FlexiNS: A SmartNIC-Centric, Line-Rate and Flexible Network Stack
Xuzheng Chen, Jie Zhang, Baolin Zhu, Xueying Zhu, Zhongqing Chen, Shu Ma, Lingjun Zhu, Chao Shi, Yin Zhang, Zeke Wang
TL;DR
FlexiNS tackles the gap between rapidly speeding NICs and CPU processing by deploying a SmartNIC-offload network stack with four key innovations: header-only TX offload, unlimited-working-set in-cache RX processing, a DMA-only notification pipe, and a programmable offloading engine. Implemented on Nvidia BlueField-3 with RDMA IBV compatibility, it maintains line-rate throughput while providing high programmability for transport and congestion-control policies. Empirical results show FlexiNS delivers up to $2.2$× higher IOPS in block storage and $1.3$× higher throughput in KVCache transfers compared with strong baselines, while keeping host overhead minimal.
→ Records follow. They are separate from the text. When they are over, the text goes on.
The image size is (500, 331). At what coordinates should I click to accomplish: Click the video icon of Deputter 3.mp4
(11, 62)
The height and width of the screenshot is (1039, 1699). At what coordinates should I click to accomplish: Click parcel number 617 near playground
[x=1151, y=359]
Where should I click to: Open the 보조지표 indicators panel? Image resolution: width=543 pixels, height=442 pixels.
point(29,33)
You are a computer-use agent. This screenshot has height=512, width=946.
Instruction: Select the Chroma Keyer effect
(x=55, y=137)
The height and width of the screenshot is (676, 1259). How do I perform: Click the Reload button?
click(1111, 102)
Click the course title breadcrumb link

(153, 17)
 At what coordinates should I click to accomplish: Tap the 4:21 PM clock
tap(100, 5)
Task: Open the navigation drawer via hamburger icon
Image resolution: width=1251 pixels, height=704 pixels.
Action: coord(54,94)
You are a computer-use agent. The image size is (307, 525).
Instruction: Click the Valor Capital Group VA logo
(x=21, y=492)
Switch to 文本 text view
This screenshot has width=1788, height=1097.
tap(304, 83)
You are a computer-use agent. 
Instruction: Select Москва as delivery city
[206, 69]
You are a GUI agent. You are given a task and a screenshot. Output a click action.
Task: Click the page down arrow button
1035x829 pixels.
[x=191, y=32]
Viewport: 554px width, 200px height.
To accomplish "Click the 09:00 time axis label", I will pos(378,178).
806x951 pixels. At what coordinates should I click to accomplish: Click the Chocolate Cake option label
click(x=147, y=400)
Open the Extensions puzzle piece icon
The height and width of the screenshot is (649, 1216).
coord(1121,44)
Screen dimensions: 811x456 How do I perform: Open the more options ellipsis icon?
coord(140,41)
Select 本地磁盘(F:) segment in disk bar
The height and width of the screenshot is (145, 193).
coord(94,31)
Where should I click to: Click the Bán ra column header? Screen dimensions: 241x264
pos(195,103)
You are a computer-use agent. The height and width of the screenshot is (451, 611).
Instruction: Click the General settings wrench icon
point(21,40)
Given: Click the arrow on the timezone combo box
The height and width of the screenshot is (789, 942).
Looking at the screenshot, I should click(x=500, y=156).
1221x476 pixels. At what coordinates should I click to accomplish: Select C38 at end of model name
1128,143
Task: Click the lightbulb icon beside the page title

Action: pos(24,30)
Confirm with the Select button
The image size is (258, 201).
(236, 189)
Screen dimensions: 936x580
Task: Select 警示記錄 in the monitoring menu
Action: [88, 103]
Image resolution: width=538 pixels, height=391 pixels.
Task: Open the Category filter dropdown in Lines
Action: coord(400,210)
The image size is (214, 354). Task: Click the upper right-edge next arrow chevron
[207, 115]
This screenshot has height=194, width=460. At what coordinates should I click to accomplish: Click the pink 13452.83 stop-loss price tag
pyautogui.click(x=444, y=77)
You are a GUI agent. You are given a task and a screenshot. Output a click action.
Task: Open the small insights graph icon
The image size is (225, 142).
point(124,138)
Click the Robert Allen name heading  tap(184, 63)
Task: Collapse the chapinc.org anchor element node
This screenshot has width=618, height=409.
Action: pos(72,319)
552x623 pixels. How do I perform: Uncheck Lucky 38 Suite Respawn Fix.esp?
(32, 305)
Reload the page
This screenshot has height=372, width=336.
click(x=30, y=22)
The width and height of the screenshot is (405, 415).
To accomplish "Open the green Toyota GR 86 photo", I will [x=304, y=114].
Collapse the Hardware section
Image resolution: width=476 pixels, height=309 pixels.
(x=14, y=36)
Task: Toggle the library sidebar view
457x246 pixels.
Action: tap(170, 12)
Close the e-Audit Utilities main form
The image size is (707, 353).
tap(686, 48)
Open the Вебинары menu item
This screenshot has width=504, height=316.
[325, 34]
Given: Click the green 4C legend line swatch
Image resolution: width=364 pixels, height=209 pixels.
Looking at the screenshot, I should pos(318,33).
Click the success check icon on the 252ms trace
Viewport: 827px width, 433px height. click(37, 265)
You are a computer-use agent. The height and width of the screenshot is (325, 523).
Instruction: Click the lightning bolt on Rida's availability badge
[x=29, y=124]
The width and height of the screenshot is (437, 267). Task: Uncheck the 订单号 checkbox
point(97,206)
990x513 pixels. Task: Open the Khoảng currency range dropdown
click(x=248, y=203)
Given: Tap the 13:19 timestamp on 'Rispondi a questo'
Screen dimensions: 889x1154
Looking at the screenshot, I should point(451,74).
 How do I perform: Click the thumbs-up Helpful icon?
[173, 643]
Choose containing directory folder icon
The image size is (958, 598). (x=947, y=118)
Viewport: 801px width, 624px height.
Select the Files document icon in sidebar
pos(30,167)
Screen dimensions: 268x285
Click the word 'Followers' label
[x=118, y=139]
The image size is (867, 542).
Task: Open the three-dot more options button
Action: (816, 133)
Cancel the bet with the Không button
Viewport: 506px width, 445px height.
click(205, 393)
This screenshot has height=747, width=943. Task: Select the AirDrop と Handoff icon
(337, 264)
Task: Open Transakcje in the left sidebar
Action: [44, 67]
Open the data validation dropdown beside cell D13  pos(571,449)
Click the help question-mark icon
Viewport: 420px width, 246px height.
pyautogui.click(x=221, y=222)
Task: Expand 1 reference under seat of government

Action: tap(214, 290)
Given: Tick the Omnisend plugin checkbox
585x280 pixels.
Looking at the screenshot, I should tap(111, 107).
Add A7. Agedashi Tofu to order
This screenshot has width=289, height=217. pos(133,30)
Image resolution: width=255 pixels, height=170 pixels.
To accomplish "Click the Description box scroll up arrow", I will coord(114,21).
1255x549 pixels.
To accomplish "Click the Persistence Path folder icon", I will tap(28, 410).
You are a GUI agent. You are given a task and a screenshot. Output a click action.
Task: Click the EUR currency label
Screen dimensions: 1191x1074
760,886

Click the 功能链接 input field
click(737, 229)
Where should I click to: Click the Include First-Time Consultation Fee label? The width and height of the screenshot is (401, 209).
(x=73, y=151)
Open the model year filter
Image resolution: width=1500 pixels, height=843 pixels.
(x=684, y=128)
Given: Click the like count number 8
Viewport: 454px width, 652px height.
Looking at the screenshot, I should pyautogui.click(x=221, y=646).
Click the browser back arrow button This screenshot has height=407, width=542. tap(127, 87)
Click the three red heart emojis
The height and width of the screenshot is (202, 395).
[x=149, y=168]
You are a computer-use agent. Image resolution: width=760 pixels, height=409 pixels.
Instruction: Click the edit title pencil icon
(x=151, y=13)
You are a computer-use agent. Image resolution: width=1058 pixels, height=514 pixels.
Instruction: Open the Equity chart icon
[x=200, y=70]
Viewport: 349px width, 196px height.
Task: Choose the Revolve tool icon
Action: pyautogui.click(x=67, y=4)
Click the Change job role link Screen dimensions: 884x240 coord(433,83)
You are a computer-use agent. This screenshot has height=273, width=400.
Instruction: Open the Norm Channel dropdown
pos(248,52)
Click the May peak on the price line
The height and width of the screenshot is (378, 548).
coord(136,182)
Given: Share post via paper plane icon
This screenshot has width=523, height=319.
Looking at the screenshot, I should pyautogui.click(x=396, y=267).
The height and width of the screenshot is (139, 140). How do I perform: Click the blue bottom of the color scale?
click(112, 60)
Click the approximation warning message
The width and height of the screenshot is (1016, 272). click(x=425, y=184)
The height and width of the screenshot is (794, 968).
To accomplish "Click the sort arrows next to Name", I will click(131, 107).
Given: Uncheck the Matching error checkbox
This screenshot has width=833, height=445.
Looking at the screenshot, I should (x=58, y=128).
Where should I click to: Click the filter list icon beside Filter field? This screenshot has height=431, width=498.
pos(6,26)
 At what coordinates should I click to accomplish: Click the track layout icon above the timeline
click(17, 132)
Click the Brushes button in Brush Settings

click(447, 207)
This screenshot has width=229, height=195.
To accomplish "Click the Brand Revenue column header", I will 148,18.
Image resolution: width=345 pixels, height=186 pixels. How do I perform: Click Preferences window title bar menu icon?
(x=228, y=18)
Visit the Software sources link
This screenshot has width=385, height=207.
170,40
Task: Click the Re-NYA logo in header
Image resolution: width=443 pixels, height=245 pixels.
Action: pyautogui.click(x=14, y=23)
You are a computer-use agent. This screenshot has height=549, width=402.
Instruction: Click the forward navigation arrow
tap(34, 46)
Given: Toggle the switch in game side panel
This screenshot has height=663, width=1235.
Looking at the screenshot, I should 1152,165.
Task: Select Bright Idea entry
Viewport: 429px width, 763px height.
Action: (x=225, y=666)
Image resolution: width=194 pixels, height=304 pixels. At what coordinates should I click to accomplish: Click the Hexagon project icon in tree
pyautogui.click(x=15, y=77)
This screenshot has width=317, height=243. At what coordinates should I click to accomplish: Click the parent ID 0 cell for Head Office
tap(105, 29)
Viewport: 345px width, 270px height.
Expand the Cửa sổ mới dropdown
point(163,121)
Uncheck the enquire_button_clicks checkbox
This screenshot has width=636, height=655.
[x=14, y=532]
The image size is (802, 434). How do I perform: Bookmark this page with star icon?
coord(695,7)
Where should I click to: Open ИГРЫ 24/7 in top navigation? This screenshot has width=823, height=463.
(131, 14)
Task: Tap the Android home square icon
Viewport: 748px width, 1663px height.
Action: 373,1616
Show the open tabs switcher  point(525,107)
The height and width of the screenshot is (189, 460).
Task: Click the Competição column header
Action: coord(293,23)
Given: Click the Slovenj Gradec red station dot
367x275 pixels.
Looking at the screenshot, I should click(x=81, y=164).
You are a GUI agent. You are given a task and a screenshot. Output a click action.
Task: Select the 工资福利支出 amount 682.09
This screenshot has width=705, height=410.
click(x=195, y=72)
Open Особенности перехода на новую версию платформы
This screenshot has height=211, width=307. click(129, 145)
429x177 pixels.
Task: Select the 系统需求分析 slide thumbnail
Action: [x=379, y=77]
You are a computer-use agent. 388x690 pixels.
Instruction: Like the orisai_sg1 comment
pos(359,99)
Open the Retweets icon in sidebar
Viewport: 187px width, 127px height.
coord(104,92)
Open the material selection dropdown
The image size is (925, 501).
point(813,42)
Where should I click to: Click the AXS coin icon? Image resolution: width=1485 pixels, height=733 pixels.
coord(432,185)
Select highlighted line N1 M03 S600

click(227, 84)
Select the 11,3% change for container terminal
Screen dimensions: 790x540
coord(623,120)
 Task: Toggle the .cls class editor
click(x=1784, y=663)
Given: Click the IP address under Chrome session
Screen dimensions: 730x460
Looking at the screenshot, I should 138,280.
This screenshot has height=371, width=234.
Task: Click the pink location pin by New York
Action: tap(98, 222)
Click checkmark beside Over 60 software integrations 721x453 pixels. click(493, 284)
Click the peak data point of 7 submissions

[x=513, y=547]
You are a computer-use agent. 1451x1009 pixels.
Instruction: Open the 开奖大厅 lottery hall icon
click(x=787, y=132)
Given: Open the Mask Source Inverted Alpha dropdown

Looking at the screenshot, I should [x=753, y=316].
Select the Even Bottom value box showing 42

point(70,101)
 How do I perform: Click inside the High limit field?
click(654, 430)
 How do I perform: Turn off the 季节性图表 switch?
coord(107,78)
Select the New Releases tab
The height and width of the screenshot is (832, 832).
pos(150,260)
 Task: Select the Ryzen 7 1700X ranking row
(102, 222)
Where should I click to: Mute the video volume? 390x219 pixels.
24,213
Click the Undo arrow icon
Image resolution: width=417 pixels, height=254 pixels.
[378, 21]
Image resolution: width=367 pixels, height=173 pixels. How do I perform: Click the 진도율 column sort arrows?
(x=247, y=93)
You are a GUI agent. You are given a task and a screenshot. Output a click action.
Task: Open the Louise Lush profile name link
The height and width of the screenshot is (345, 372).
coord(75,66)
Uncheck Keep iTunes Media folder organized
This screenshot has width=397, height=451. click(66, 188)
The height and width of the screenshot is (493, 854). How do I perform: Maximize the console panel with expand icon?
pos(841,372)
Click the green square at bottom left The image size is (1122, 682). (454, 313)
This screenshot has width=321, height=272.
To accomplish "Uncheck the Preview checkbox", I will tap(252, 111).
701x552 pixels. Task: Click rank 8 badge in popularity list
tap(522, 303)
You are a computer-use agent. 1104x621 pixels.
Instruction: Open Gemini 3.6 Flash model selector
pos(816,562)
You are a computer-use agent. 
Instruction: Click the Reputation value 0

The design is DOCA-free and broadly compatible with existing RDMA workloads, offering cloud providers a practical path to flexible, high-performance data-plane programmability at scale.
Abstract
As the gap between network and CPU speeds rapidly increases, the CPU-centric network stack proves inadequate due to excessive CPU and memory overhead. While hardware-offloaded network stacks alleviate these issues, they suffer from limited flexibility in both control and data planes. Offloading network stack to off-path SmartNIC seems promising to provide high flexibility; however, throughput remains constrained by inherent SmartNIC architectural limitations. To this end, we design FlexiNS, a SmartNIC-centric network stack with software transport programmability and line-rate packet processing capabilities. To grapple with the limitation of SmartNIC-induced challenges, FlexiNS introduces: (a) a header-only offloading TX path; (b) an unlimited-working-set in-cache processing RX path; (c) a high-performance DMA-only notification pipe; and (d) a programmable offloading engine. We prototype FlexiNS using Nvidia BlueField-3 SmartNIC and provide out-of-the-box RDMA IBV verbs compatibility to users. FlexiNS achieves 2.2$\times$ higher throughput than the microkernel-based baseline in block storage disaggregation and 1.3$\times$ higher throughput than the hardware-offloaded baseline in KVCache transfer.